- There are jackals on the stairs and in the elevator and Tom is scared.
- If there are jackals on the stairs, then they are not on the elevator and Mary is happy.
- Either it is the case that, if there are jackals on the stairs, Bruce is angry or it is the case that if there are wolves in the walls, then there are no jackals on the stairs.
- Tom is scared if, and only if, there are jackals in the elevator and if, and only if, there are jackals on the stairs.

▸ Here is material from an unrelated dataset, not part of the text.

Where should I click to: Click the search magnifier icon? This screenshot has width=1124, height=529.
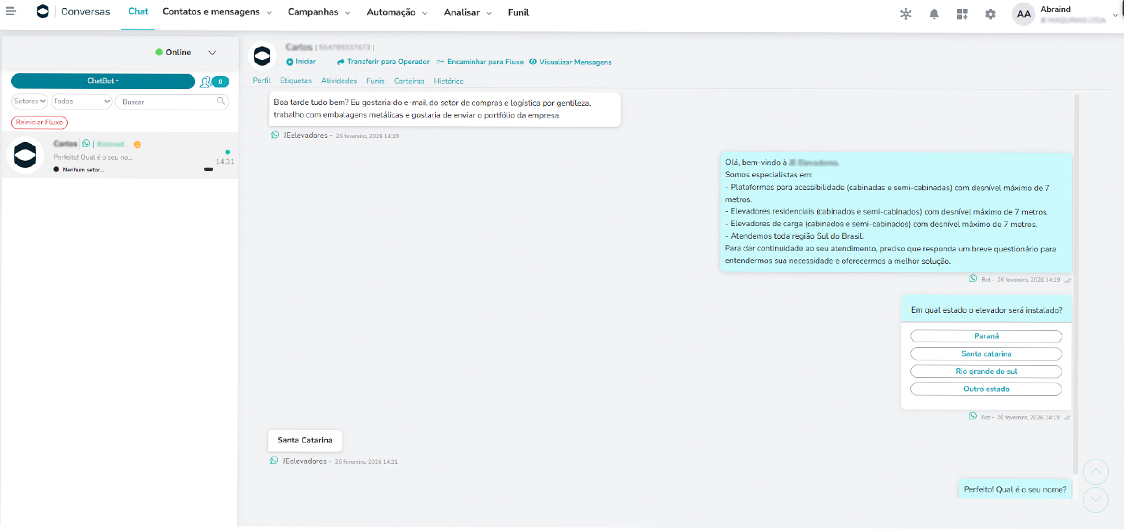[x=221, y=101]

- Mary is not happy and Tom is scared, if there are no wolves in the walls. I believe if I had the symbolization, then I could run the truth tables.
Let J = is a Jackal
Let ST = on the Stairs
Let E = in the Elevator
Let Tom = Tom
Let SC = is Scared
Let Mary = Mary
Let H = is Happy
Let Bruce = Bruce
Let A = is Angry
Let WO = is a wolf
Let WA= in the walls
∃x(Jx ∧ STx) ∧ ∃y(Jy ∧ Ey) ∧ SC(Tom)
∃x(Jx ∧ STx) ⊃ (~∃y(Jy ∧ Ey) ∧ H(Mary))
(∃x(Jx ∧ STx) ⊃ A(Bruce)) ∨ (∃x(WOx ∧ WAx) ⊃ ~∃x(Jx ∧ STx))
(SC(Tom) ⇔∃y(Jy ∧ Ey)) ∧ (SC(Tom) ⇔ ∃x(Jx ∧ STx))
~∃x(WOx ∧ Wax) ⊃ (~H(Mary) ∧ SC(Tom))
Will somebody else please check this for accuracy?